Offset each coordinate in the answers by 75 and rewrite the material from the line containing "Screen dimensions: 1200x586" through the line containing "will click(x=355, y=347).", both lines included. Reproduce only those lines, and keep everything else on them unchanged.

=== ENTRIES SUPPLIED ===
►

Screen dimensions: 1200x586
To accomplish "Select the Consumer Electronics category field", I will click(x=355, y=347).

◄
►

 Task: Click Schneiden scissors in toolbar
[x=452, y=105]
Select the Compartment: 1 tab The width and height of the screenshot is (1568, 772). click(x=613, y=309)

◄

=== PROBLEM SOLUTION ===
Screen dimensions: 1200x586
To accomplish "Select the Consumer Electronics category field", I will click(x=430, y=422).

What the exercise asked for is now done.